Asian Shares Skid As Commodities Drop
By Hideyuki Sano
TOKYO (Reuters) -- Asian shares looked vulnerable on Friday after commodity prices plunged to multi-year lows on worries that softer global growth may exacerbate the supply glut, while U.S. Federal Reserve officials kept beating the drum for a rate hike next month.
MSCI's broadest index of Asia-Pacific shares outside Japan fell 0.5 percent, led by losses in resource shares. Japan's Nikkei shed 1 percent.
Copper, often seen as a good gauge of the world's economic health because of its extensive industrial use, fell to a six-year low of $4,800 per ton, breaking below its August trough. Oil prices also fell near 6-1/2-year lows touched in August, when the world's financial markets were gripped by fear of hard landing for the Chinese economy.
U.S. crude futures fell to a 2-1/2 month low of $41.54 per barrel on persistent rise in U.S. stockpiles and last stood at $41.60.
Brent crude futures fell 3.9 percent on Thursday to $44.04 per barrel, edging near their 6-1/2-year low of $42.23.
Highlighting the woes affecting oil producers, OPEC said in its monthly report on Thursday that its output dropped in October but at current levels it could still produce a daily surplus above 500,000 barrels by 2016.
"The oil stockpile kept rising. U.S. crude futures look set to test, and will probably fall below, $40. Data from China so far this week is showing no sign that growth might be picking up," said Masahiro Ichikawa, senior strategist at Sumitomo Mitsui Asset Management.
Gold also hit a six-year low of $1,074.30 per ounce, extending its loss so far this month to 5.8 percent.
Precious metals, which pay no interest or dividend, are losing their shine as the U.S. Federal Reserve moves closer to raising rates next month, ending many years of zero interest rates.
Various Fed officials on Thursday lined up behind a likely December interest rate hike.
Stanley Fischer, the Fed's second-in-command, said U.S. inflation should rebound next year, noting that the central bank could move next month to raise interest rates.
New York Fed President William Dudley said the risk of waiting too long was now roughly in balance with the risk of moving too soon to normalize rates.

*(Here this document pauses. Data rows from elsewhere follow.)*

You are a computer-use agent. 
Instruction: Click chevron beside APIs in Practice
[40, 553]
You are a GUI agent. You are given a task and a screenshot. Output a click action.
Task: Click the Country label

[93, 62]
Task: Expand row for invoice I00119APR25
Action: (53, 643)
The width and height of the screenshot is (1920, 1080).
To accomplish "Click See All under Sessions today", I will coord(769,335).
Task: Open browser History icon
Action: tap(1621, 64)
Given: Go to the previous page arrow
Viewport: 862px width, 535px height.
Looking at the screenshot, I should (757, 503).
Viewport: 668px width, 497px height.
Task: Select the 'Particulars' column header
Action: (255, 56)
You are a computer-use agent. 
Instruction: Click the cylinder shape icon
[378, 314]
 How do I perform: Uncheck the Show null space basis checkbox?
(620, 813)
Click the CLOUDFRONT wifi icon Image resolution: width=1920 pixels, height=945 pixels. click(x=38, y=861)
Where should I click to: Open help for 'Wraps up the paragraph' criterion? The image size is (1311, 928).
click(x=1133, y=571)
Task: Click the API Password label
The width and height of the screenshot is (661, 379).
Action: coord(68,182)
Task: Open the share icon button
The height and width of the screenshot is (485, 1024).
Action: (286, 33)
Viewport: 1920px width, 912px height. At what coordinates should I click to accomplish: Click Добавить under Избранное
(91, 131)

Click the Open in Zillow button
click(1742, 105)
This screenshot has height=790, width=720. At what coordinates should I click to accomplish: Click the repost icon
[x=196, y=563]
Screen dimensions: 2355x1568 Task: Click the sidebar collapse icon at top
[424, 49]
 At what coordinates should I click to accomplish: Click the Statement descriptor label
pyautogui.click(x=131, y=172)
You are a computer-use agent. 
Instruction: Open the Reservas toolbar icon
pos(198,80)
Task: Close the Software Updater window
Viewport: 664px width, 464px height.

None of these factors, however, significantly moved interest rate futures, which many analysts think are still pricing in a roughly 70 percent chance of a rate hike in December.
That pricing points to investor concerns about potential downside risks to the world economy. Commodity markets are viewed as among the weakest and therefore most risky elements.
Against this backdrop, energy shares led the U.S. S&P 500 Index to post its biggest fall since late September to a three-week low.
MSCI's ACWI, the index compiler's broadest gauge of world shares covering 46 markets, fell to its lowest level in a month, having slipped 3.2 percent from its 2 1/2-month touched on Nov 4.
In a sign of rising market stress, the CBOE volatility index rose to one-month high of 18.50.
In the currency market, the dollar edged back from Tuesday's seven-month high against a basket of currencies, with the dollar index at 98.55, down from high of 99.50 set on Tuesday.
The euro edged up to $1.0809, reversing an earlier fall to $1.0691 on Thursday after European Central Bank chief Mario Draghi singled out the currency's more robust performance since May as one driver for a "weakening" outlook on inflation.
The dollar traded at 122.56 yen, off Monday's 2 1/2-month peak of 123.60.
Friday will see a deluge of data, including euro zone countries' GDP as well as U.S. retail sales figures.